■ **DO THIS**:
Copy the rows below, replacing every "width" with "horizontal size" and keeping everything else the same. Leave out the pictures.

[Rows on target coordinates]
*****
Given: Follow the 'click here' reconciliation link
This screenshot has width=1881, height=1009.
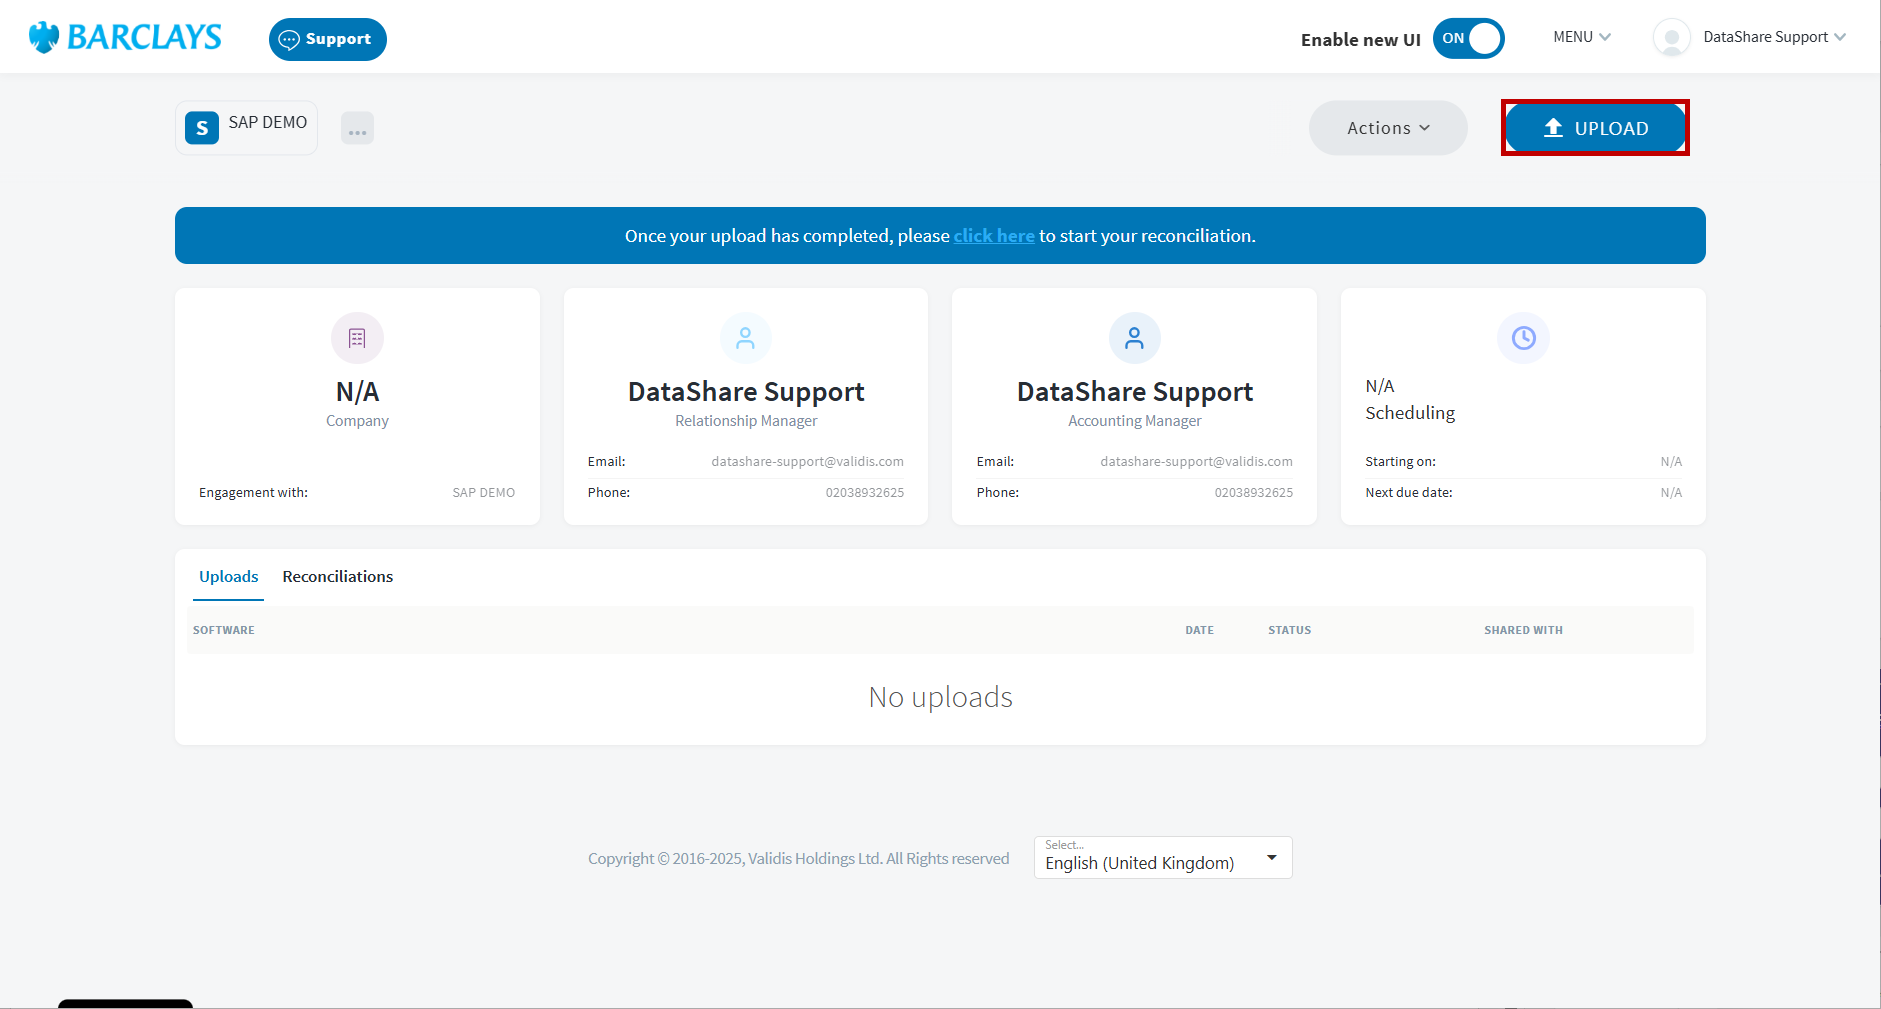Looking at the screenshot, I should [x=993, y=236].
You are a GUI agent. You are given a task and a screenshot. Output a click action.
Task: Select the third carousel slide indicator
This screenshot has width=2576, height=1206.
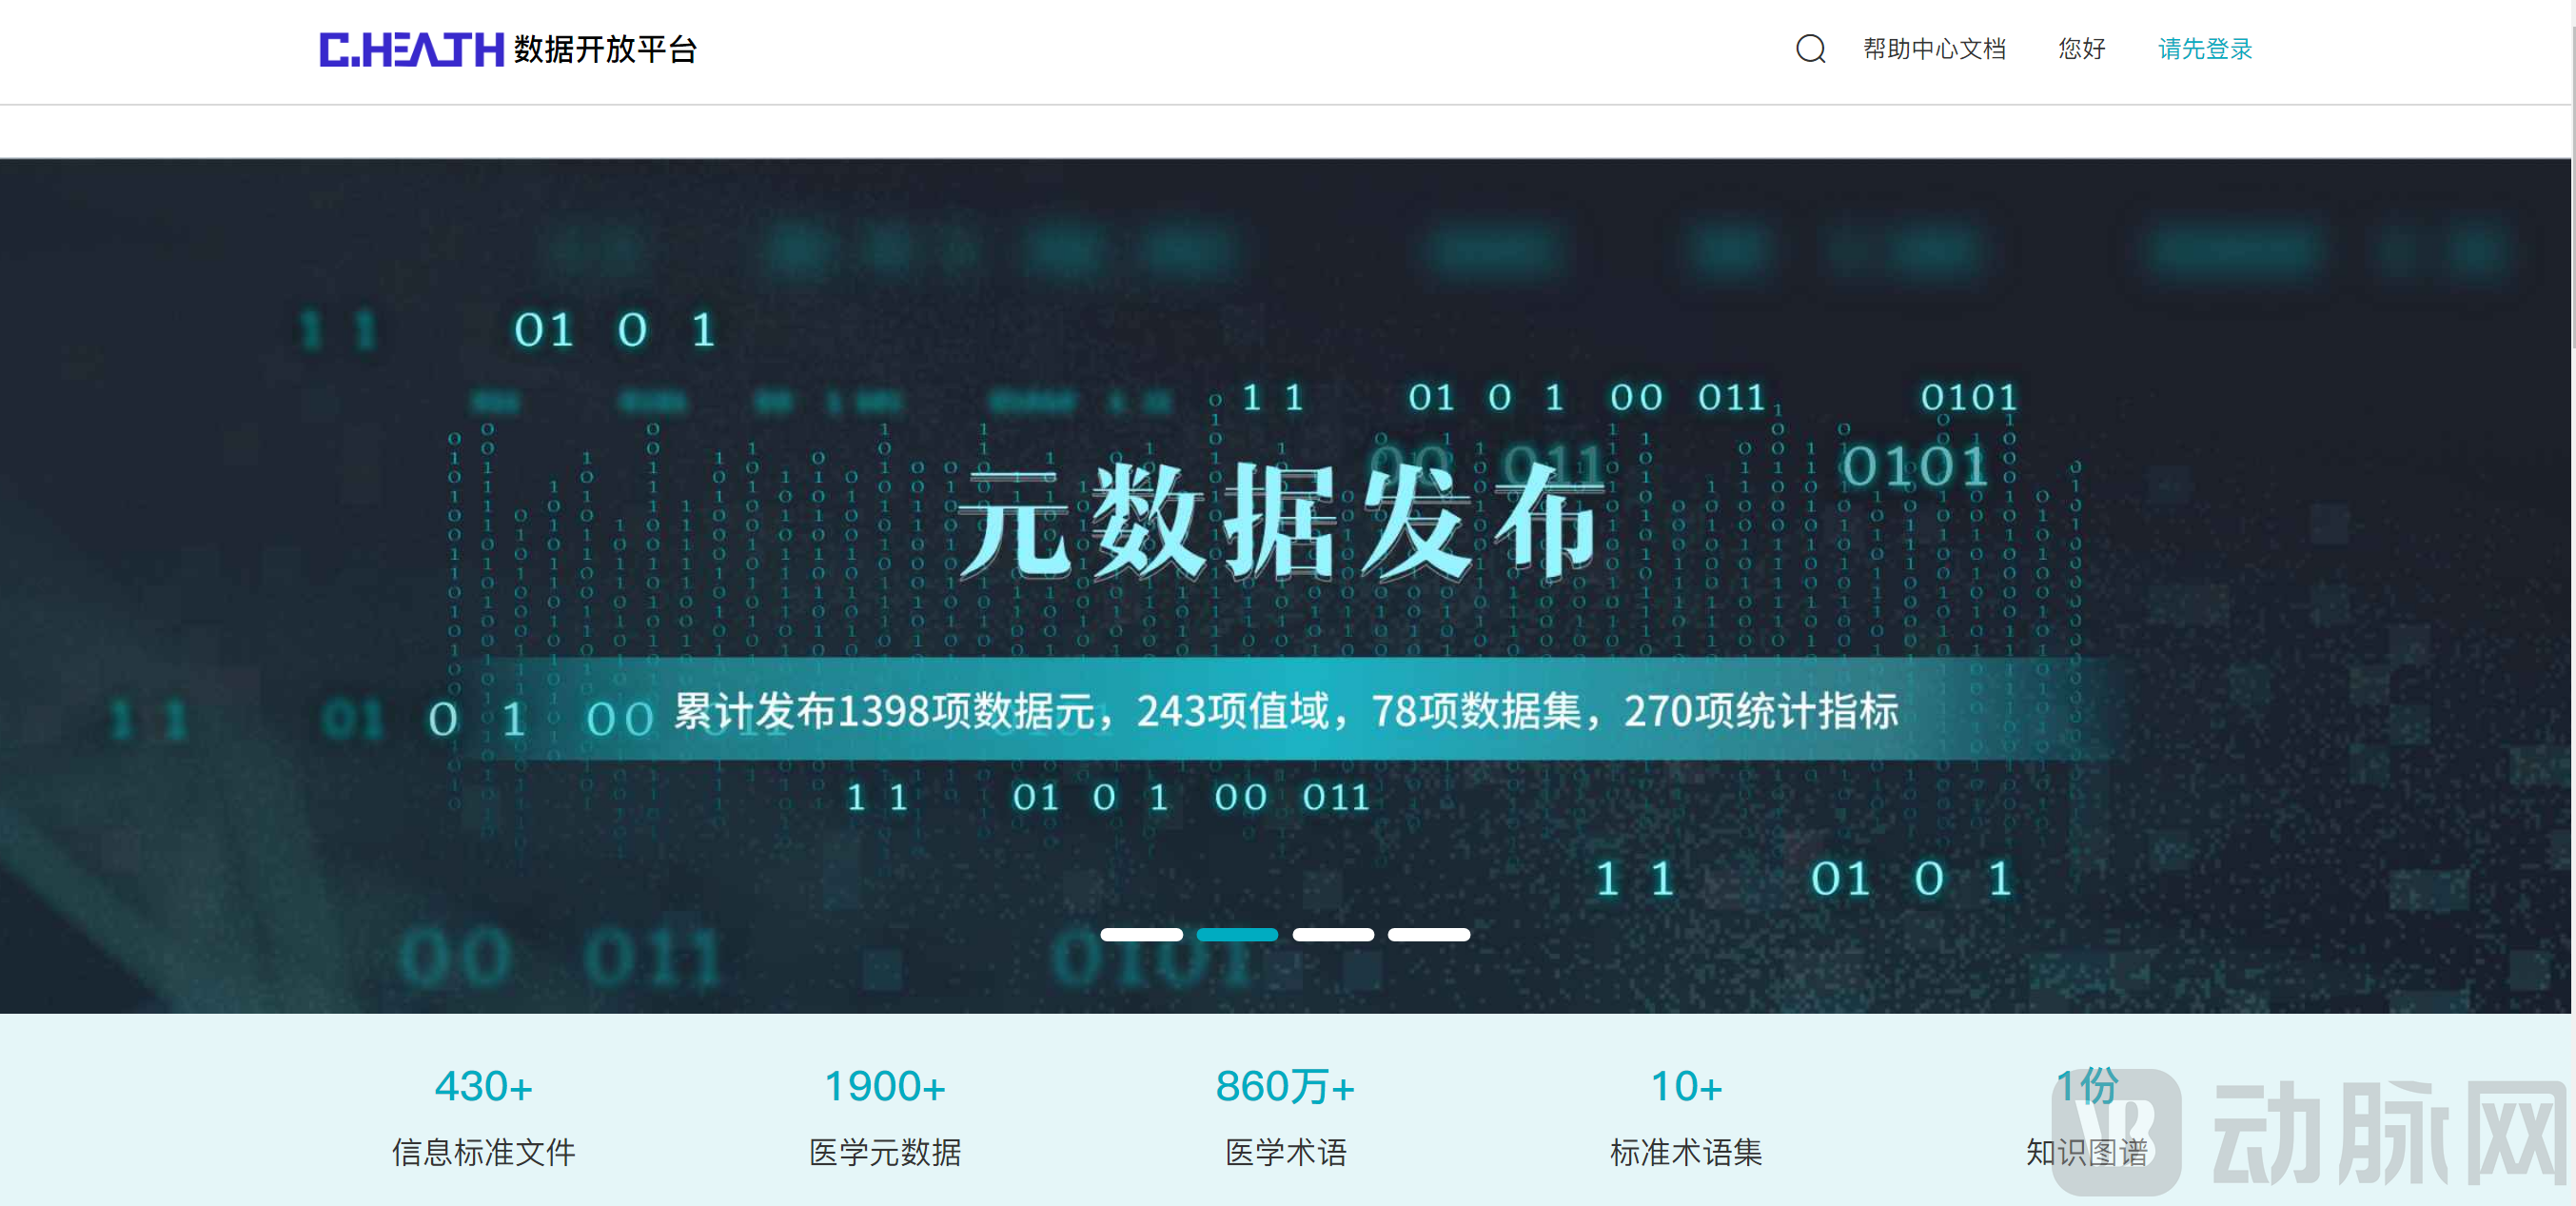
*****
■ **RESPONSE TO THIS EXERCISE**:
Given: Follow the 'click here' reconciliation link
This screenshot has horizontal size=1881, height=1009.
Looking at the screenshot, I should [x=993, y=236].
You are a GUI agent. You are given a task and a screenshot. Output a click action.
Task: Select the third carousel slide indicator
This screenshot has horizontal size=2576, height=1206.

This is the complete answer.